Surely that's explained by factors like the market segment they're in? Just by math alone you'd expect them to have 15% less sales from having less hours open. Maybe 20% if you factor in that Sundays has more traffic than other days of the week. But it's not as if them being closed on Sundays can plausibly boost productivity. They already presumably have people working in shifts, so it's not like each worker is working less hours.
Why is everyone so obtusely harping on the Sundays point?
Sunday is one of the days of the week with the highest sales. Chick-fil-A manages to make significantly more revenue in spite of their closure on Sundays. And what could be driving that? That was my point - that good corporate culture (which again does not mean 1-day-off) throughout the company has resulted in one billionaire enterprise out matching the rest.

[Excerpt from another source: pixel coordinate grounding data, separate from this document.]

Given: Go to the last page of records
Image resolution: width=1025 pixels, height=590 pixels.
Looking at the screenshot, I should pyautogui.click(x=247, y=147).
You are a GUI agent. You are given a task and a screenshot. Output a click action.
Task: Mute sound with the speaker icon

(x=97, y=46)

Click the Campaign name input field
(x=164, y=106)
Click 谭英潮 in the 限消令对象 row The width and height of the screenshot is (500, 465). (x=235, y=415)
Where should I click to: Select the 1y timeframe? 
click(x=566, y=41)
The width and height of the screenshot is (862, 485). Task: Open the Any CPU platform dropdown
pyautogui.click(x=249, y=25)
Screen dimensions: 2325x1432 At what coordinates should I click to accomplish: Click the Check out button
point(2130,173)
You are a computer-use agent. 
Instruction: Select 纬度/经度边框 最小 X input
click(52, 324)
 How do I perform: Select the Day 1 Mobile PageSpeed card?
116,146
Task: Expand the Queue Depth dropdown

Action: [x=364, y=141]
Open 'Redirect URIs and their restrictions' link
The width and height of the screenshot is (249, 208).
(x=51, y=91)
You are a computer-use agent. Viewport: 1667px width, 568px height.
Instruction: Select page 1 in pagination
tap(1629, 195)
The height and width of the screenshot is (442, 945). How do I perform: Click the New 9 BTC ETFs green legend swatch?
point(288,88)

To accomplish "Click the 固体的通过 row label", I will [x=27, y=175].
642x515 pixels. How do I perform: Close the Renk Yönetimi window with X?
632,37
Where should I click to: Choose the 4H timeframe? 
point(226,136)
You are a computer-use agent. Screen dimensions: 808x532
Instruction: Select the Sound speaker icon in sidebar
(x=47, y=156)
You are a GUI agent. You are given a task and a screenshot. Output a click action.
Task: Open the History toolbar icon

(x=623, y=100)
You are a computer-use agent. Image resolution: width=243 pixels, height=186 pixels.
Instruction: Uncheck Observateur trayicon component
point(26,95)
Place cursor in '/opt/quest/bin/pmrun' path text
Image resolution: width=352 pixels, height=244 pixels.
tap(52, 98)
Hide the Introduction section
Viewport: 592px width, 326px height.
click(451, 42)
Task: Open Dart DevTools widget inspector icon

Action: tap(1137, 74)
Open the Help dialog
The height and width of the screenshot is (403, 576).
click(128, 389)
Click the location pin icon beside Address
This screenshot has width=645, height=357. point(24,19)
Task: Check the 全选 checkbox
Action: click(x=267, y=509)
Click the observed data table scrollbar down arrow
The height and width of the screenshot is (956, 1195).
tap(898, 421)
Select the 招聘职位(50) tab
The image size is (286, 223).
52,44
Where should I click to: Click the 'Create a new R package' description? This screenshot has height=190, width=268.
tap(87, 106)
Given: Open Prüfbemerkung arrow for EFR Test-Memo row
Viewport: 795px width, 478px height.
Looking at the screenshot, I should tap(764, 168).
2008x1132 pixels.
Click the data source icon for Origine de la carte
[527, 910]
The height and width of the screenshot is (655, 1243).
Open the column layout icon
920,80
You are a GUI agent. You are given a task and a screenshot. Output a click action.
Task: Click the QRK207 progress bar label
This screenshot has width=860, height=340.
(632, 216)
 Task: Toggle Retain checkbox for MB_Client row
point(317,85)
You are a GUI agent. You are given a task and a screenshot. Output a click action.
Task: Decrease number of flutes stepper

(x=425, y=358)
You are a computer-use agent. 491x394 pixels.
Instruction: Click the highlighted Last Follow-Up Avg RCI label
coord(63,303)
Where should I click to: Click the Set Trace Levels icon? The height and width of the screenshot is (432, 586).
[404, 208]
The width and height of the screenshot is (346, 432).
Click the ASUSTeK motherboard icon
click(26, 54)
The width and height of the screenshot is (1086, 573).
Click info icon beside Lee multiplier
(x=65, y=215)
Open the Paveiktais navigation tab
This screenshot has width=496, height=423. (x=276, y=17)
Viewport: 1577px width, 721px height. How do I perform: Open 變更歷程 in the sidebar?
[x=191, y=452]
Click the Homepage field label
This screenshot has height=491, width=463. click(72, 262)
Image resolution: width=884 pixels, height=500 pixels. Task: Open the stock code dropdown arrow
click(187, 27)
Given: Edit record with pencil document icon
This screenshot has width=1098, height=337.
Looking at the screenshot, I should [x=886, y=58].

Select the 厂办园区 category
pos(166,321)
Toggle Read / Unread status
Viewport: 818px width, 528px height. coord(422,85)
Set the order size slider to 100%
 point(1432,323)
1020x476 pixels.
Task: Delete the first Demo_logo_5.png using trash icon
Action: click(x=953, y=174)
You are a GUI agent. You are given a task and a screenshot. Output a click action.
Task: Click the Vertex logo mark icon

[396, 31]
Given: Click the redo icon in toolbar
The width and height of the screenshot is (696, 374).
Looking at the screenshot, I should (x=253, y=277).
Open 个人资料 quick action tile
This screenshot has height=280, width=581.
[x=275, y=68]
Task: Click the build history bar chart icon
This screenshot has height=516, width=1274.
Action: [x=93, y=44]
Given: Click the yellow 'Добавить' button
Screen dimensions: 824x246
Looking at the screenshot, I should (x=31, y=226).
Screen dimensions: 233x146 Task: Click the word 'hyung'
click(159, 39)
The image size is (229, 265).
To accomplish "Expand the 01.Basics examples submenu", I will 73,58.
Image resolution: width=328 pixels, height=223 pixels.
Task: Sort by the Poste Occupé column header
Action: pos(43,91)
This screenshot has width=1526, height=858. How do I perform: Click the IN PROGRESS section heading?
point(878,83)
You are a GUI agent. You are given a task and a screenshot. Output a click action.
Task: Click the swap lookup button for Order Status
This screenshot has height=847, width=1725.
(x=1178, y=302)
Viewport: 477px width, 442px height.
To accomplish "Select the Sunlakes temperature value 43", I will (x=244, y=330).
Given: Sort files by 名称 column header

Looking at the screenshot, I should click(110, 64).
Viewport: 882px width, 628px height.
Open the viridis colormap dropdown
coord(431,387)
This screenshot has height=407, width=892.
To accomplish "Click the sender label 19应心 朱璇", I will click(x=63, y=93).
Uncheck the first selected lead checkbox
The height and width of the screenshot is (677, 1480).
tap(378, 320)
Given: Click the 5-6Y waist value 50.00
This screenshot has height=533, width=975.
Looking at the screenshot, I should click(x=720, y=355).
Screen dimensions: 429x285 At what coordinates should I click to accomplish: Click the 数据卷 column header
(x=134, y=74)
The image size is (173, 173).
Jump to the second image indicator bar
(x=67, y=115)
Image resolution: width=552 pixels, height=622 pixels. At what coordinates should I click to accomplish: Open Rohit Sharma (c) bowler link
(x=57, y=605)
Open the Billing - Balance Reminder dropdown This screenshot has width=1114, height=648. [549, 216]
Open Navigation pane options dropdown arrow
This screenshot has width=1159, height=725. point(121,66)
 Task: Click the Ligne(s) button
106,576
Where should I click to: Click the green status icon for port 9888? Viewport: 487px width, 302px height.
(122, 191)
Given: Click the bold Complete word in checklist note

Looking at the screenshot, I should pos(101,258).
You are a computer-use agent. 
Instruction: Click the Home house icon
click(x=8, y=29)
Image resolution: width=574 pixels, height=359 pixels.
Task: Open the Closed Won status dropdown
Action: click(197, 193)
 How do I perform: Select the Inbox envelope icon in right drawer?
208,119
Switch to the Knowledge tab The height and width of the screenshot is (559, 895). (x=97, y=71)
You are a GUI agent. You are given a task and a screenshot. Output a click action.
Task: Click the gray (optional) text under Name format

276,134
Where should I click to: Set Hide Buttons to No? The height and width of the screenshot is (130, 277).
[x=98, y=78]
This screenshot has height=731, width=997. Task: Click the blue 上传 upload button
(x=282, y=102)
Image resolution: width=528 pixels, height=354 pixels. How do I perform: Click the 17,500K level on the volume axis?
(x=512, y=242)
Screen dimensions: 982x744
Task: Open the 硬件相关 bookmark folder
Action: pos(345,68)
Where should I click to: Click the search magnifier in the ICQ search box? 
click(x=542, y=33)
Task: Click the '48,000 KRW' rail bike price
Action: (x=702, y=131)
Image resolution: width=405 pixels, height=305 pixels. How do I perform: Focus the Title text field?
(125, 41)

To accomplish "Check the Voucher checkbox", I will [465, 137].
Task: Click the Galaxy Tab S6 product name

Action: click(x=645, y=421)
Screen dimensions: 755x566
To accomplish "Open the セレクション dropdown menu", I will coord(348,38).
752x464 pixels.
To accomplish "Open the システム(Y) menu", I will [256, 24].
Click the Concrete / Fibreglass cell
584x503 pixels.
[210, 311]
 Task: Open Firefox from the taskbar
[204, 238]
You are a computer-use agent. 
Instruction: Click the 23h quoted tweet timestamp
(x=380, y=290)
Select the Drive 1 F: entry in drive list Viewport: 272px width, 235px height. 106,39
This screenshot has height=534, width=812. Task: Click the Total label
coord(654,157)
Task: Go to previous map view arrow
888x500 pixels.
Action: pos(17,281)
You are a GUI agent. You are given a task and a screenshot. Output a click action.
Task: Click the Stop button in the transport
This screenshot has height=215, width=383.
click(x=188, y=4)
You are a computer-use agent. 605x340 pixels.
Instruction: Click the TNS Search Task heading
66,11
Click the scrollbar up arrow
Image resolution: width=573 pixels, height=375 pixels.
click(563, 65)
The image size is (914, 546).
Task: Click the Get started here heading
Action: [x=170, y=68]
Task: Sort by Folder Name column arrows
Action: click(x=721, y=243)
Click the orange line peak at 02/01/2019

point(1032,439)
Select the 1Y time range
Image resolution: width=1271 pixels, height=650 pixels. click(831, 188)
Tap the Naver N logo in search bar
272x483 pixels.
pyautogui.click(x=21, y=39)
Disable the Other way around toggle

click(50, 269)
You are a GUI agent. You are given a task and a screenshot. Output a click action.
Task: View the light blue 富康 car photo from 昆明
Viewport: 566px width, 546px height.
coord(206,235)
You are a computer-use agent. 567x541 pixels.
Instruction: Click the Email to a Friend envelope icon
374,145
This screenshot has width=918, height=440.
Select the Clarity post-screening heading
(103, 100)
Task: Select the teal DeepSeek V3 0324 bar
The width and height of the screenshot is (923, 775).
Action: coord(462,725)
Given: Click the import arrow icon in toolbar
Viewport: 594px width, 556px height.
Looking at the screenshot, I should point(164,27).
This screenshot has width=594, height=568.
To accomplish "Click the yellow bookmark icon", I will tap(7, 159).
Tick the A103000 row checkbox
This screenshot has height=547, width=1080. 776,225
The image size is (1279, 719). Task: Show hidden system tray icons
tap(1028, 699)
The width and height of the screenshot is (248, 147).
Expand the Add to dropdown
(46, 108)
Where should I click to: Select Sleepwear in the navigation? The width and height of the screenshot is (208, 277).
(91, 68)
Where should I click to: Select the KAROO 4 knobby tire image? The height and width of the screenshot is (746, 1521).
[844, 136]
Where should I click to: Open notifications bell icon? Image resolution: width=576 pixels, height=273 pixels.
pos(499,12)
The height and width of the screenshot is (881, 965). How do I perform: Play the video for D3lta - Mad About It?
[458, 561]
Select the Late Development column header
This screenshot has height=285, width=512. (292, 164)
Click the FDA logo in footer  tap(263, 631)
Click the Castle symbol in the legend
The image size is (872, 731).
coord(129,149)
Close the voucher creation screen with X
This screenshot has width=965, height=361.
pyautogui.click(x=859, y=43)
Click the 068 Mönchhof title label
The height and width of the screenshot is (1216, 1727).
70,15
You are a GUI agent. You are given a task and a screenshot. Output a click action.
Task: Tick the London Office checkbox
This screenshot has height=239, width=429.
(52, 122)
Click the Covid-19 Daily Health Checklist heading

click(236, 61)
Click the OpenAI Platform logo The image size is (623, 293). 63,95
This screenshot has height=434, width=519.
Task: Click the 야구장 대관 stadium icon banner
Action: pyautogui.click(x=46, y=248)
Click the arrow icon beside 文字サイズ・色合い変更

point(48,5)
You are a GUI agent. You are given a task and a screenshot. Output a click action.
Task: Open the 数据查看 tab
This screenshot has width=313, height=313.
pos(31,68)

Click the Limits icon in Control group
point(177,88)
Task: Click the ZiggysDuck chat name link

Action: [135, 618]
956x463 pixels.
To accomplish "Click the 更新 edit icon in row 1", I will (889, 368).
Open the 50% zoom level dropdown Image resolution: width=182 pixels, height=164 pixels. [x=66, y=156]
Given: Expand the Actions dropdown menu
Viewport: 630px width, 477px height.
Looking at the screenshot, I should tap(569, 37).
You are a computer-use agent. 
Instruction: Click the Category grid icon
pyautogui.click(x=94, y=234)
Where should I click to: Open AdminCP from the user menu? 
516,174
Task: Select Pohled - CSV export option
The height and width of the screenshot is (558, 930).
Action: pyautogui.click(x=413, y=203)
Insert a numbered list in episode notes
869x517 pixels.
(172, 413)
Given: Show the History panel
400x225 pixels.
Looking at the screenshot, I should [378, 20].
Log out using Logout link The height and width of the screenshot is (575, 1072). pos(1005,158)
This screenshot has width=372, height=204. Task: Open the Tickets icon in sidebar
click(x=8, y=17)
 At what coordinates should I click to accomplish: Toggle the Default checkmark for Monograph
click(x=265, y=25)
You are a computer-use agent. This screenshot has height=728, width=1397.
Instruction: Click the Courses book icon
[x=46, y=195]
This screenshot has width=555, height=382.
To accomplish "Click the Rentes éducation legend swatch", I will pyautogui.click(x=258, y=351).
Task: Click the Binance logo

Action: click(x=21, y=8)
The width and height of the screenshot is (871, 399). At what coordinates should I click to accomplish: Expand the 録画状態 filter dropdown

I literally just mentioned the Sunday day off as a footnote, yet everyone seems to have harped in on that without the context of my parent comment.
Is being closed on Sunday what leads to round the clock lines at their drive-thru?
Chick-fil-A is very trendy and popular, and they don’t have enough restaurants to meet demand. The customers seem to be driving this, not being closed on Sunday.
If there were 2 equal restaurants, say 2 different McDonalds in similar markets, and one was open 6 days and another 7 days, would we see the Chick-fil-A effect? I’m betting not.
If this was the case, the Filet-O-Fish wouldn’t exist. It was developed by a McDonald’s owner in Ohio where the town was 85% Catholic, and didn’t eat red meat on Friday. He effectively only had a real business 6 days per week and was struggling. The fish sandwich was his answer and turned things around for him.
I received the impression that being closed on Sundays was part of corporate culture, a statement of valuing something other than maximizing value extraction. A poster here commented that the franchise agreements were unique in the poster's experience in having a flavor of partnership. Customer service seems to be emphasized.
B&H Photo seems to have a similar (even greater?) customer service drive. More than one poster here has commented that being closed on Jewish holy days (including Shabbat) is not a major deterrent given the quality of customer service and products.
Keeping one's word even when it hurts is a mark of virtue and integrity means such virtue is expressed in a breadth of life activity. Miracle on 34th Street hints on the advantage of "having a heart", even if Mr. Macy saw it as a corporate gimmick.
A McDonalds being closed one day a week because the managers like outdoor activities that day (or to try to achieve a Chick-fil-A effect) would see the ethos behind that behavior informing other behaviors.
Marketing can support a false reputation, but trust is important to social function. Betrayed (or mistaken if you are Roj Blake) trust wounds society.
Nope. I meant that in spite of being closed on Sundays, they managed to do higher revenue numbers. I really don't know how anyone could infer otherwise.
It's not the result of being closed on Sundays. The entire discussion was about how great working conditions can lead to higher business success. Check the parent comment to mine - Chick-fil-A was a direct counterexample.